Many women experience back pain during pregnancy: an awful lot of changes go on to prepare you for birth. A typical weight gain of 15 – 25% creates additional stress on ligaments, tendons and joints: the muscles of your back, tummy and pelvic floor are designed to move and support the joints of your back and pelvis. But as your uterus grows, it can become harder for them to do their job.
Furthermore, an enlarged uterus and increase in breast volume causes the body’s centre of gravity to shift to the front causing the female body to adapt the structures of the spine to allow the lower back to curve inwards more than it would naturally do. Changes to hormones (specifically oestrogen and relaxin) cause ligaments to slacken.
Your back is slightly protected by your baby, who acts as an internal support, but this also makes you less flexible. As your baby grows, your back will feel stiffer, and bending forward and twisting from the waist will be harder to do.
While it is fairly common, back pain during pregnancy should definitely not be accepted as just part of the process. Keeping your back in balance creates a strong foundation to help minimise any discomfort, and there are other day-to-day things you can do to protect your back during pregnancy:
If you have to lift or carry anything, hold it close to your body. Bend your knees, not your back, and try not to twist. Carry shopping bags in each hand to avoid having weight more on one side than another. Ideally use a rucksack, which helps back muscles to work better. See our recent blog which deals with this subject in more detail.
Keeping fit and supple through gentle exercise is good for you, and can help to prevent back and pelvic pain. Try swimming, walking, cycling on an exercise bike, exercising on a large gym ball, aquanatal classes, pilates or yoga. But don’t overdo it!
Stand tall! Imagine someone is pulling a string attached to the top of your head. Tighten your pelvic floor muscles, and your tummy muscles will help to support your back. When sitting, tilt your pelvis slowly back and forth without moving your shoulders.
Make sure that your back is well supported when you’re sitting down. Ideally, your back should be slightly arched, with your breasts pointing straight ahead, rather than down towards your bump. Sitting upright in a dining chair will help your back more than lounging in a soft chair or sofa. (Also take a look at our recent blog link on looking after your back when you’re sitting at your desk)
Having a high body mass index (BMI) makes you more likely to develop back and pelvic pain during pregnancy.

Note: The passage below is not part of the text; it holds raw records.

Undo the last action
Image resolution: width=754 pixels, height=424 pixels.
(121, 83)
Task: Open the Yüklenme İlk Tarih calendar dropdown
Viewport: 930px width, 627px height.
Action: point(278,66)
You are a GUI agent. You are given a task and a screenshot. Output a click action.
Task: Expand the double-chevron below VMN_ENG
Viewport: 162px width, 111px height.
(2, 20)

Though you shouldn’t go on a diet in pregnancy, try to limit how much weight you gain. Eating a healthy, balanced diet, and exercising regularly, should help you to maintain a healthy weight.
At around the 16th week of pregnancy, sleeping on your back can make you feel faint as your baby is pressing on your blood vessels. Try lying on your left, with your knees bent up, with two or more pillows placed between your knees. This keeps the pressure off the muscles around your hips and pelvis.
Having rest is important, but so is keeping active. Sleeping or resting for more than eight hours has been linked to new mums having more persistent back and pelvic pain after having their baby.